[WHAT IS BEING ASKED] From the line containing "Click the horizontal" through the last line of the entries, output the text exactly. Pictures stay out.

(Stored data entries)
=== Section Start ===

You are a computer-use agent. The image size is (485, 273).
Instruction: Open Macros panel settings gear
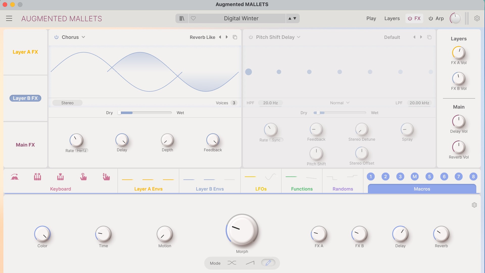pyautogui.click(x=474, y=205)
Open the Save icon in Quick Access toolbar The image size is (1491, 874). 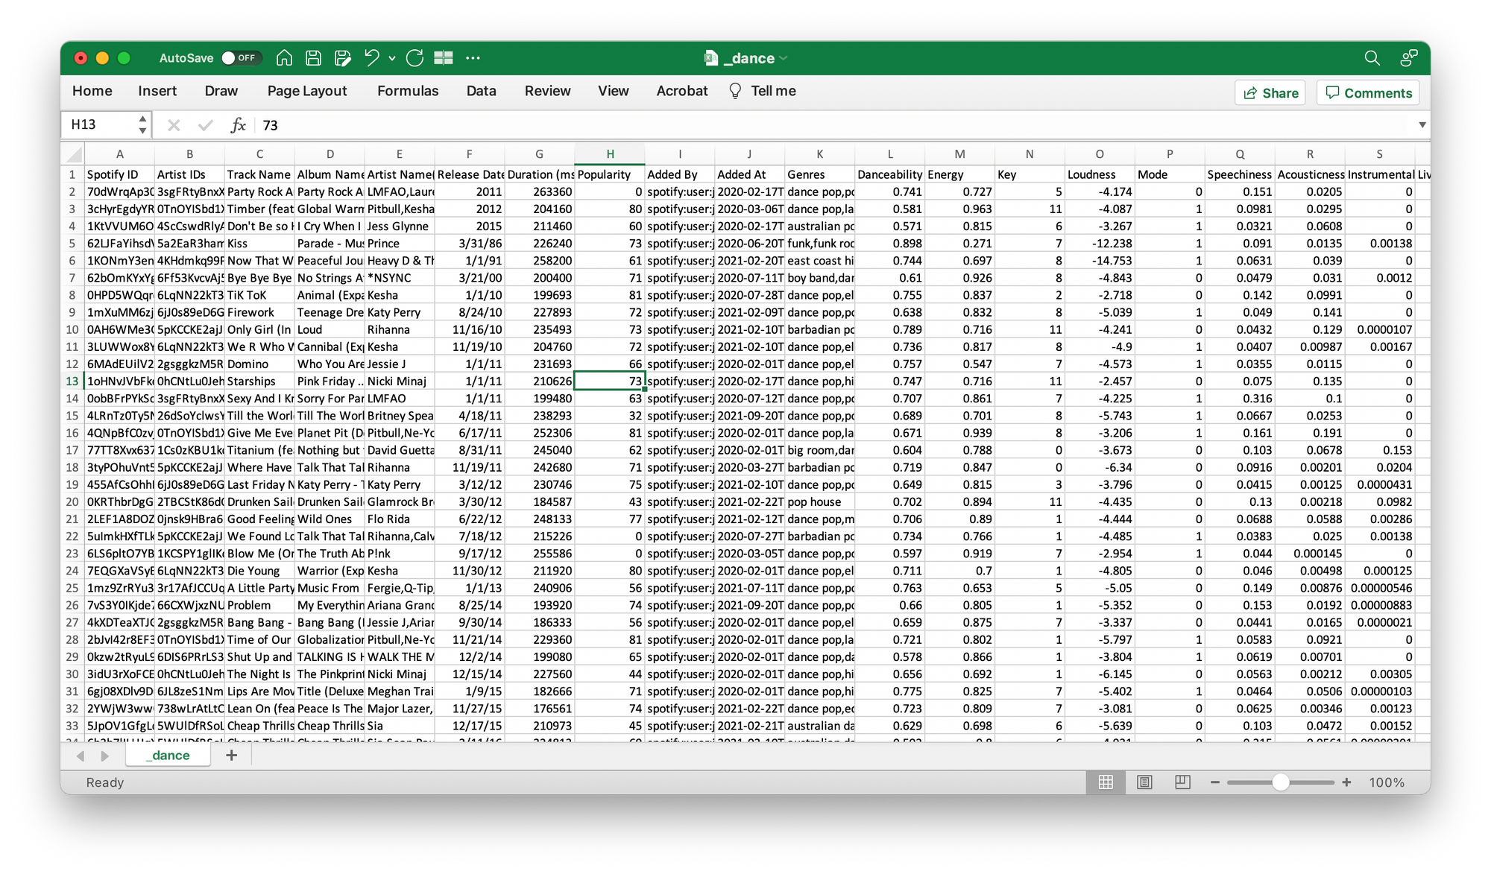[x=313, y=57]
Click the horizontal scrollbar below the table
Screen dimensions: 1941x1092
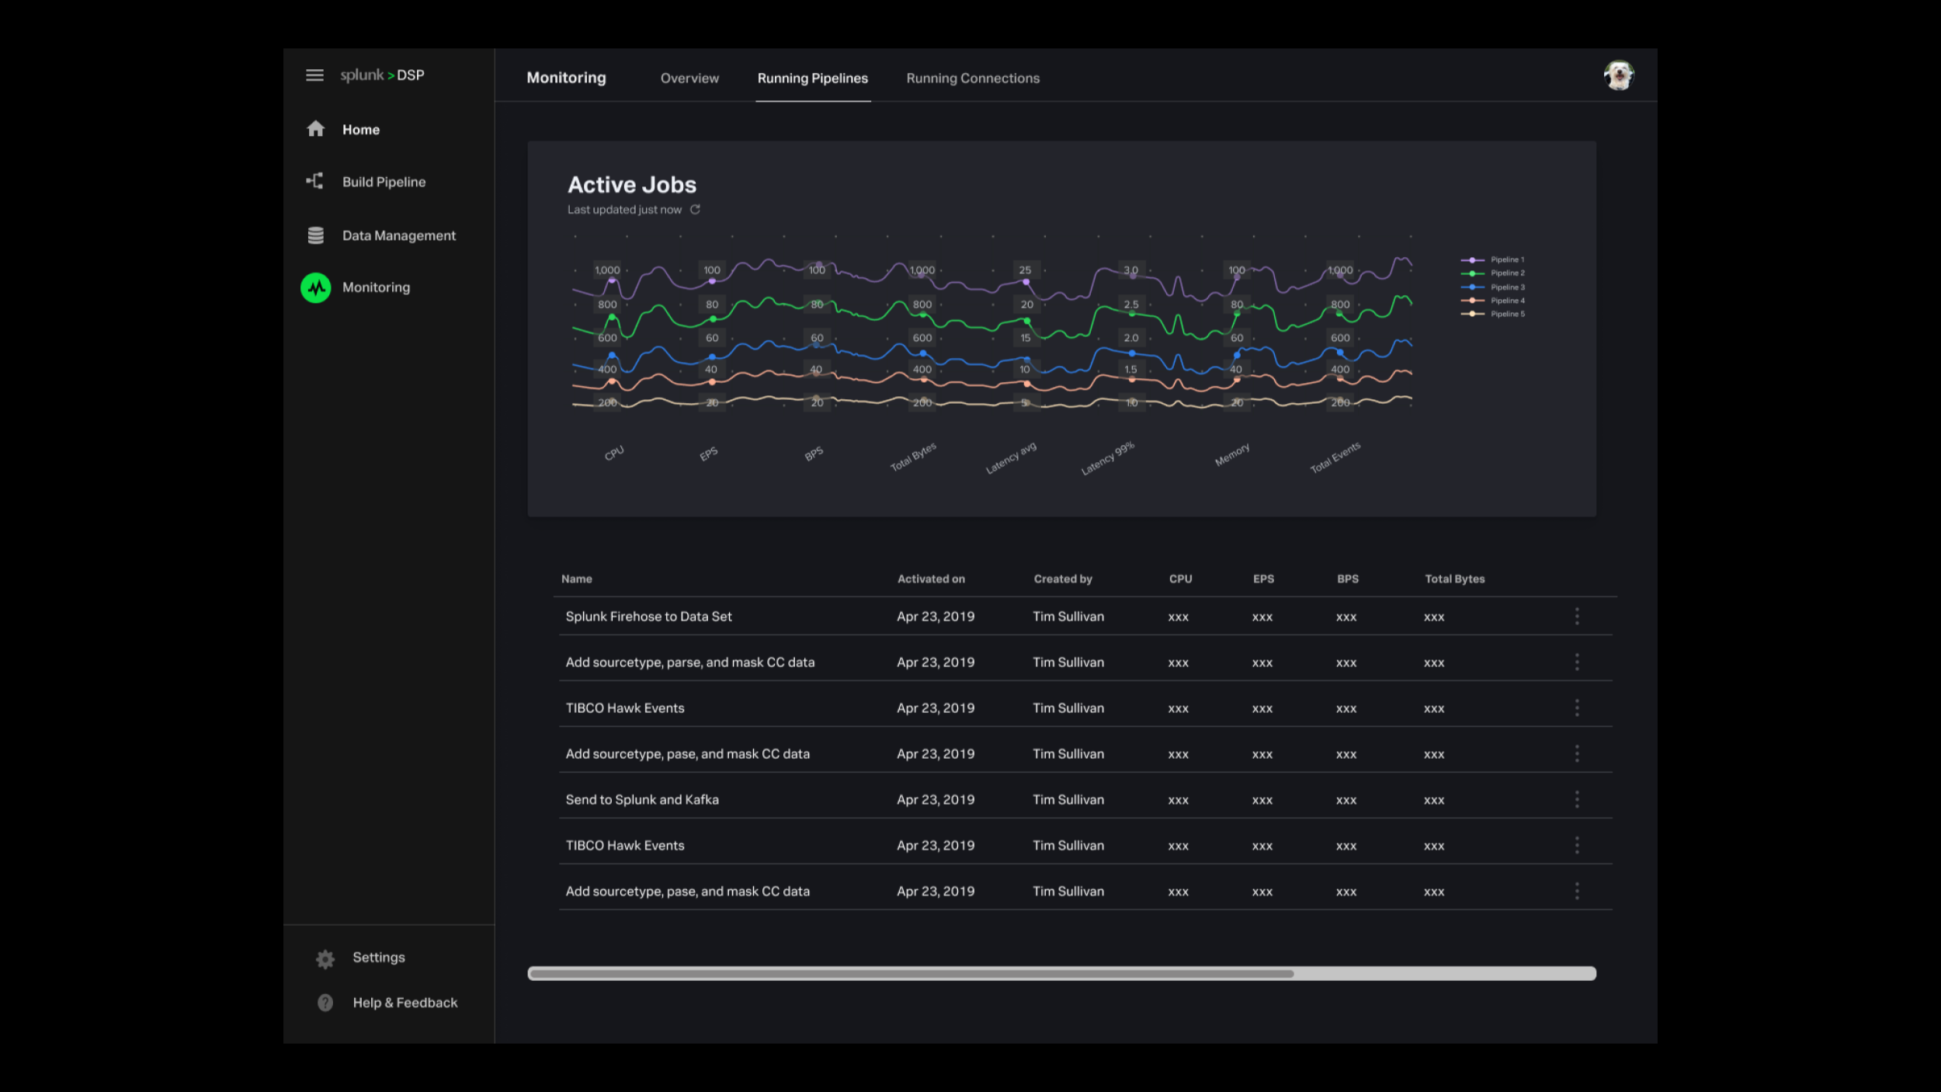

=== Section End ===

[YOUR RESPONSE]
Click the horizontal scrollbar below the table
Screen dimensions: 1941x1092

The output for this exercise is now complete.